- WHAT TO WORK ON:
In the records below, find the line containing "Click the word ROUTER? in the header", then copy that line and all lines after it, exactly, omitting every picture.

- INFORMATION SHOWN:
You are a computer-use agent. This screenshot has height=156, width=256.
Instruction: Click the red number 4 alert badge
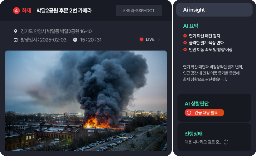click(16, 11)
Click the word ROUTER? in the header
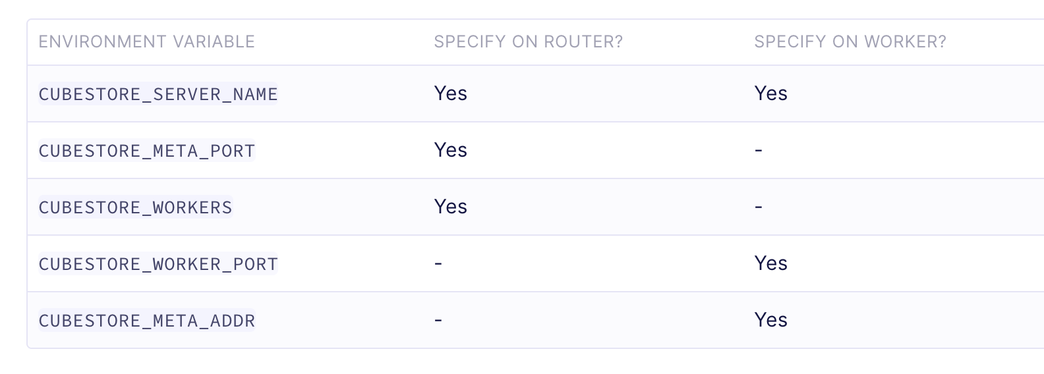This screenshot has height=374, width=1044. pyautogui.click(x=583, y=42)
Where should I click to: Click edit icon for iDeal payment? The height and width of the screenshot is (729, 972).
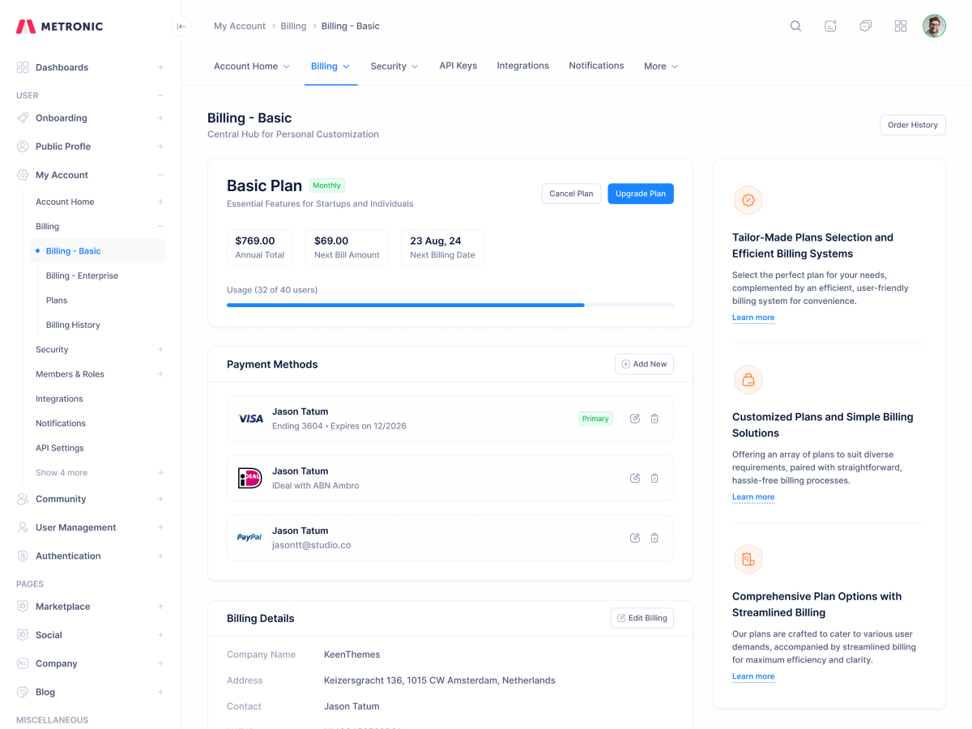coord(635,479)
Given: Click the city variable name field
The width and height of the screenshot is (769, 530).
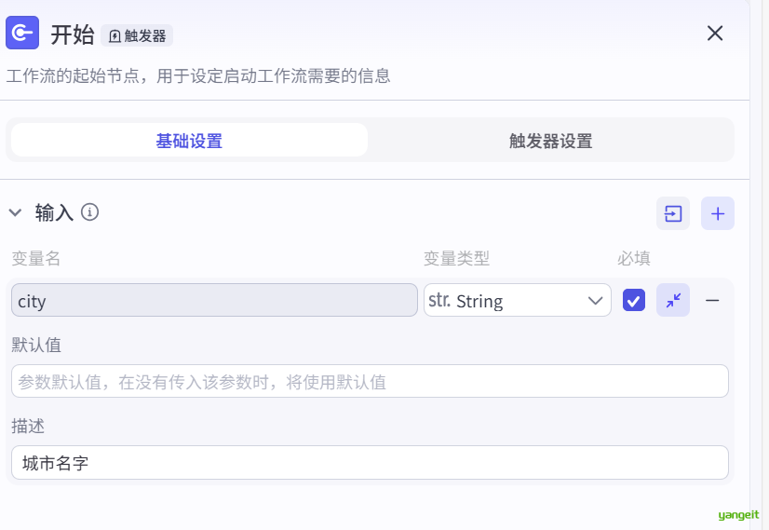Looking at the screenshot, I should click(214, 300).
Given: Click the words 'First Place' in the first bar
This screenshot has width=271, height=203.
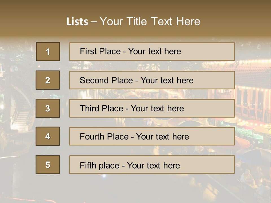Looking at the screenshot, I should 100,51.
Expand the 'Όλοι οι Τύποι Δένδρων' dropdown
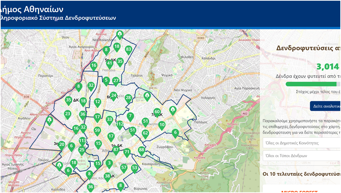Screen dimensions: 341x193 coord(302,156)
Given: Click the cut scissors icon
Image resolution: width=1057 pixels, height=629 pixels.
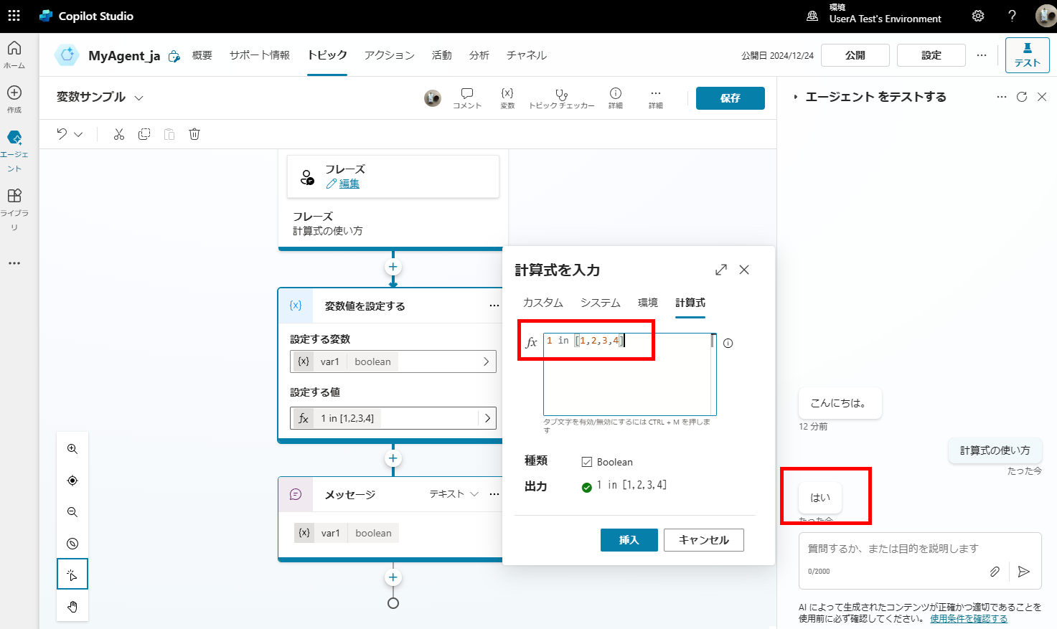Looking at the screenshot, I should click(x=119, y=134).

- RESPONSE AREA:
Click the word ROUTER? in the header
This screenshot has height=374, width=1044. pyautogui.click(x=583, y=42)
Where should I click to: Click edit icon for iDeal payment? The height and width of the screenshot is (729, 972).
coord(635,479)
Given: Click the city variable name field
The width and height of the screenshot is (769, 530).
Looking at the screenshot, I should click(214, 300).
Given: Click the words 'First Place' in the first bar
This screenshot has width=271, height=203.
Looking at the screenshot, I should 100,51.
Expand the 'Όλοι οι Τύποι Δένδρων' dropdown
Screen dimensions: 341x193 coord(302,156)
Given: Click the cut scissors icon
Image resolution: width=1057 pixels, height=629 pixels.
Looking at the screenshot, I should click(x=119, y=134).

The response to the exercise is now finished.